(PROBLEM REQUIREMENTS): Retype, without pictures, the line holding "Screen dimensions: 1280x720" and each line below it through the final line.

* * *

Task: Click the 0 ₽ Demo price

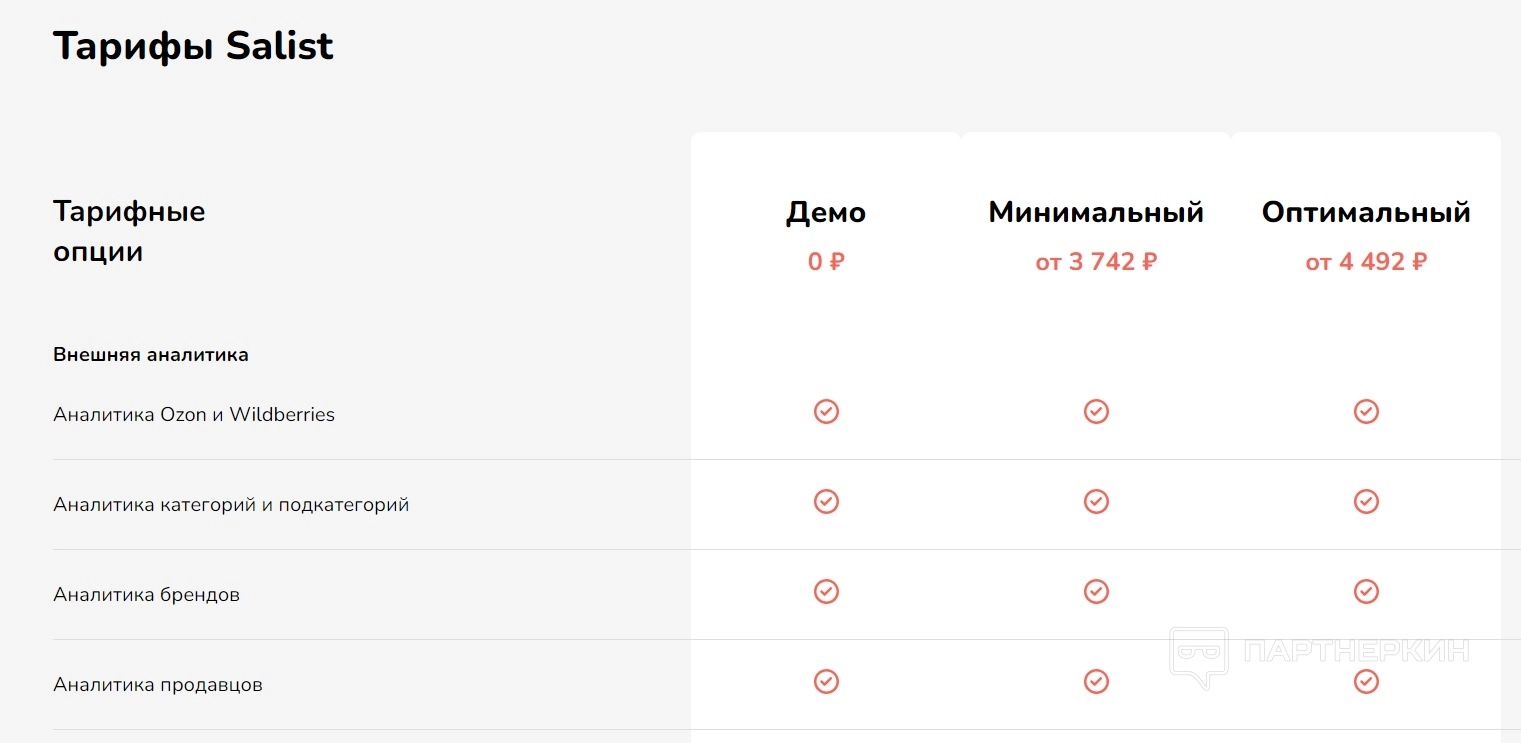Action: (826, 262)
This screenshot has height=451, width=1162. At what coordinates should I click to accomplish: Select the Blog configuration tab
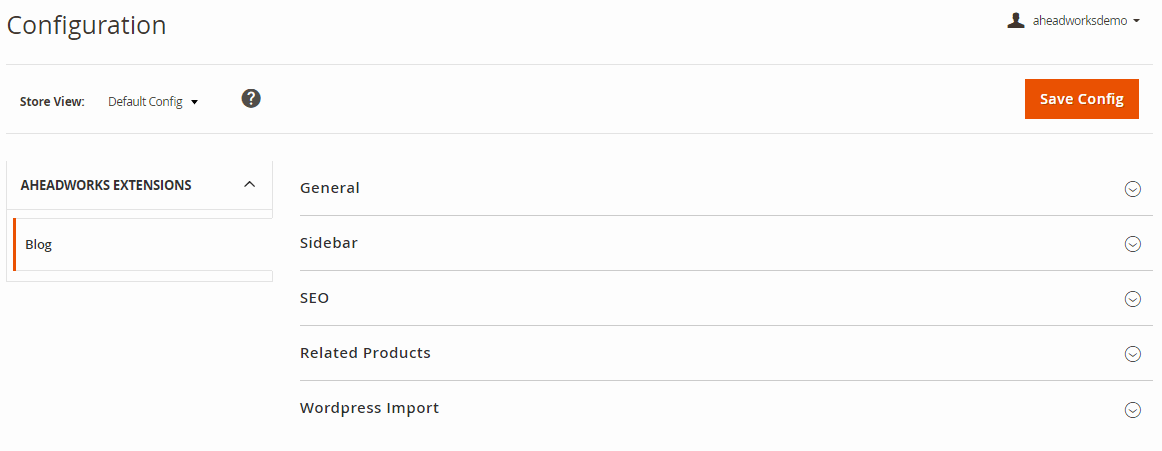coord(143,244)
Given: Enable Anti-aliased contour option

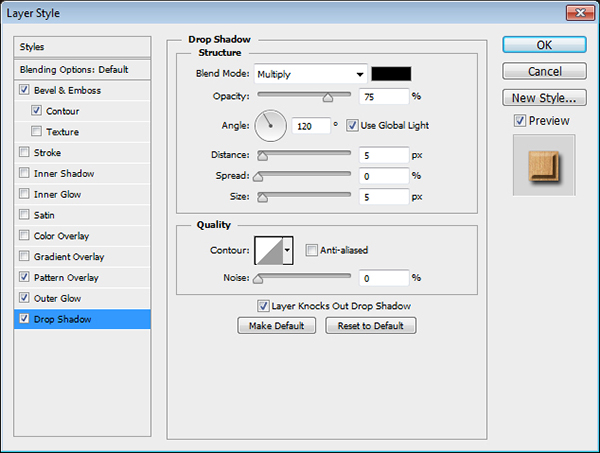Looking at the screenshot, I should pos(312,250).

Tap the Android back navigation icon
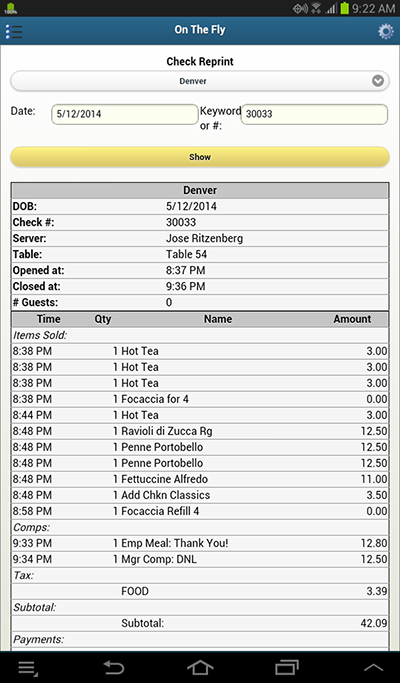[x=113, y=667]
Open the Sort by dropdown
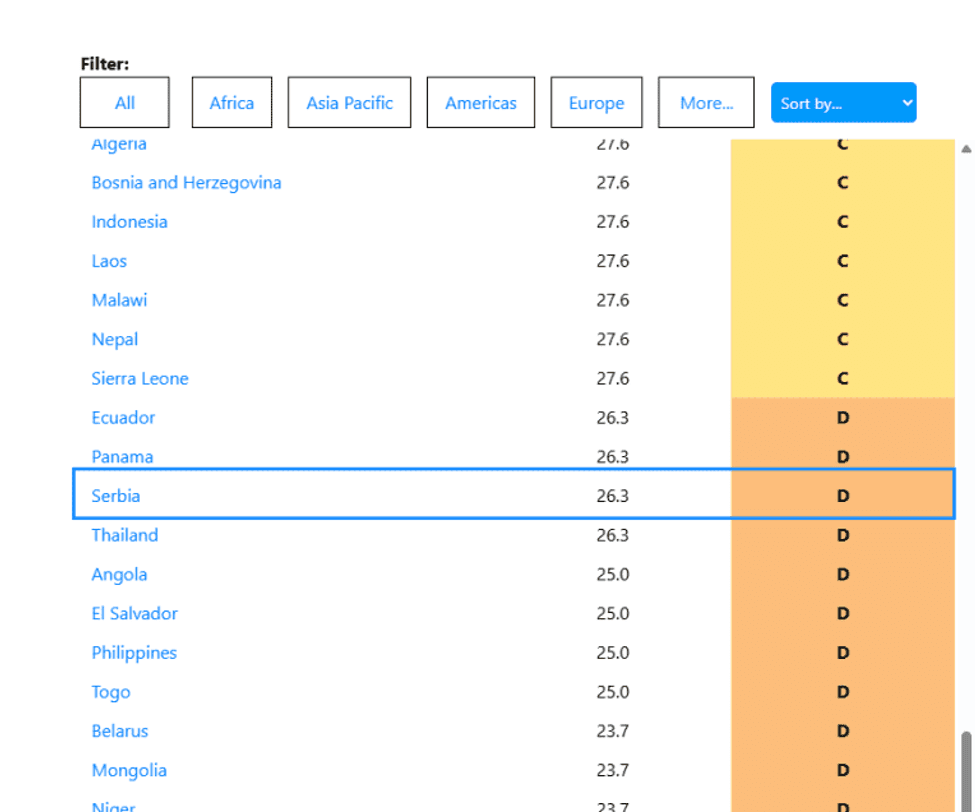Screen dimensions: 980x812 click(843, 103)
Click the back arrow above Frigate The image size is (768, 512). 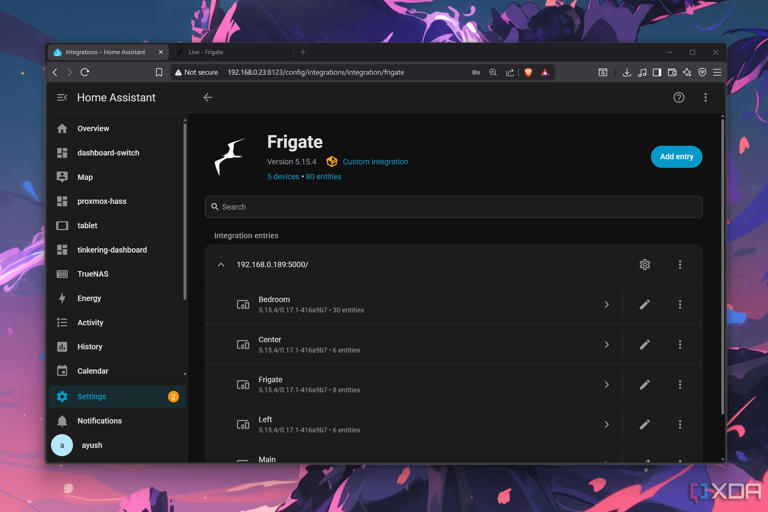208,98
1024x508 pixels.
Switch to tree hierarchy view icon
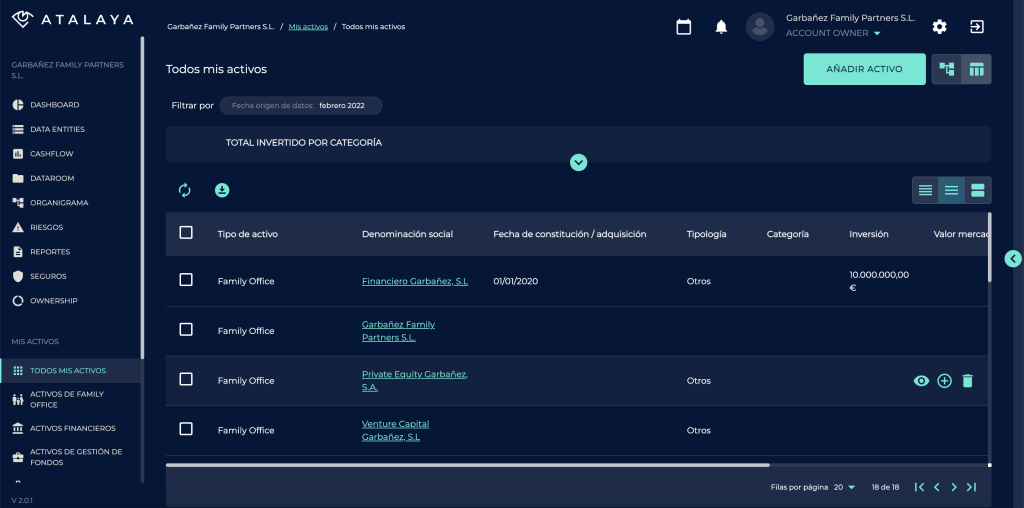[x=946, y=69]
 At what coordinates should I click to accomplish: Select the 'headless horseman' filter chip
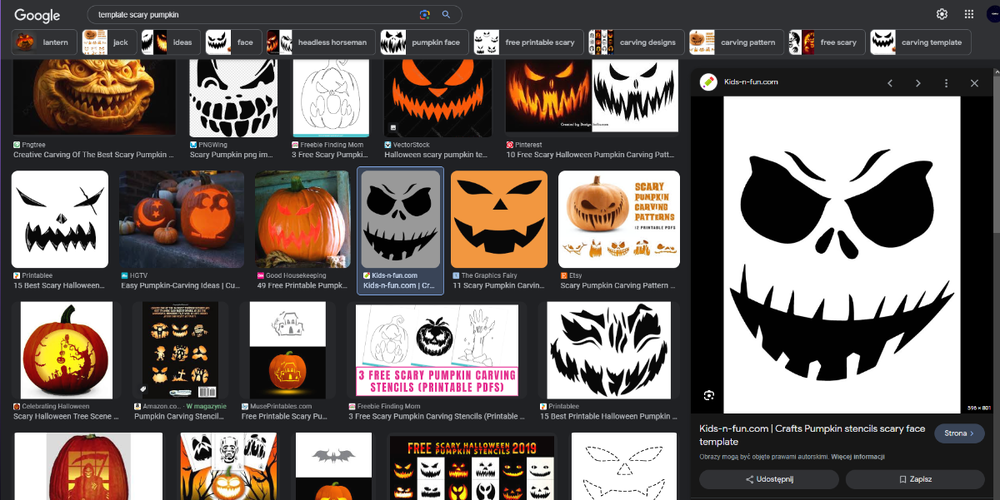tap(319, 42)
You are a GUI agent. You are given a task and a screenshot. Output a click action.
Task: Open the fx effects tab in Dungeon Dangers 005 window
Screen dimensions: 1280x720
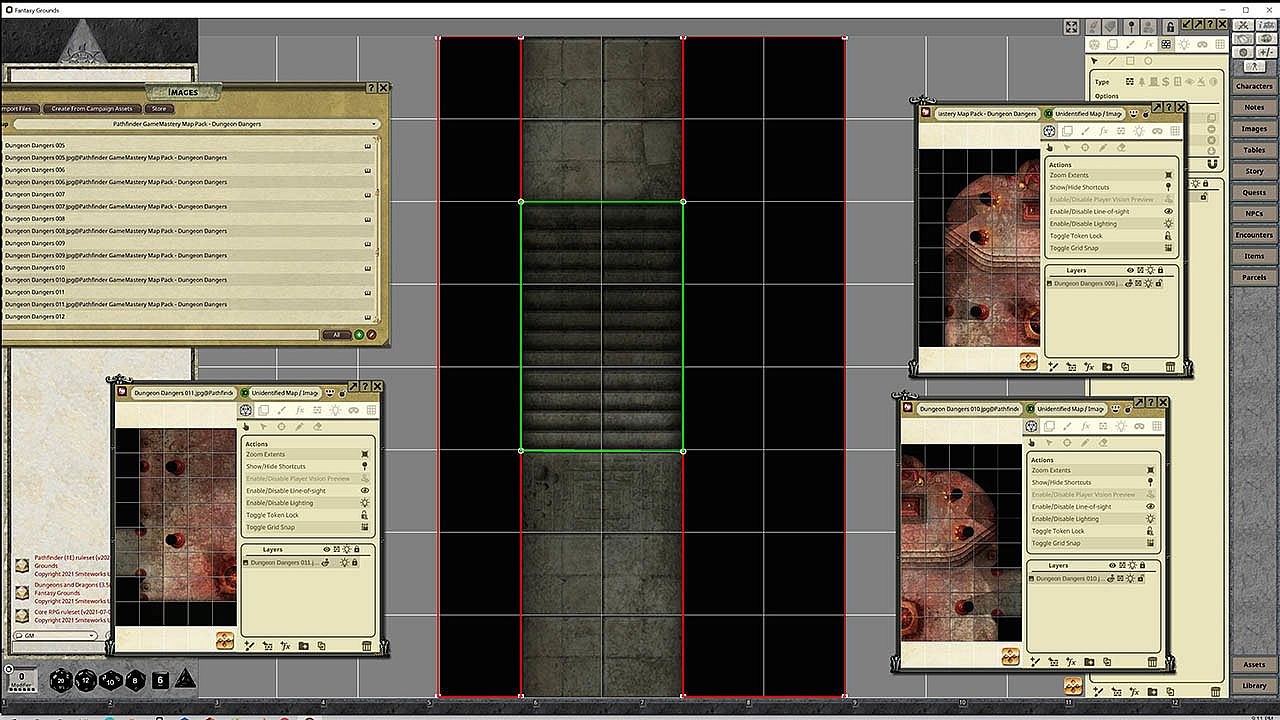click(x=1102, y=131)
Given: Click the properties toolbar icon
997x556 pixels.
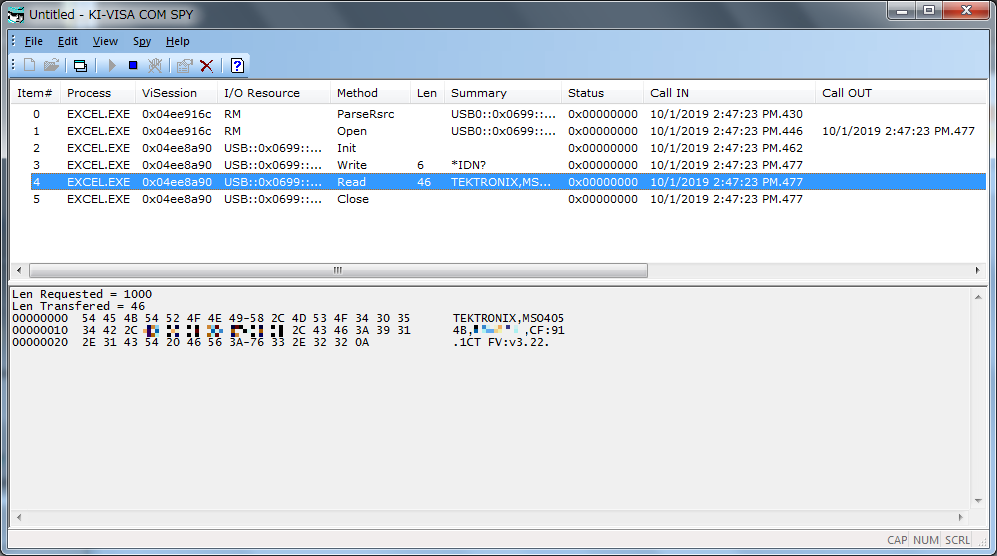Looking at the screenshot, I should (184, 66).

* * *

(TASK SOLUTION):
Screen dimensions: 1280x720
click(x=1102, y=131)
Given: Click the properties toolbar icon
997x556 pixels.
Looking at the screenshot, I should (184, 66).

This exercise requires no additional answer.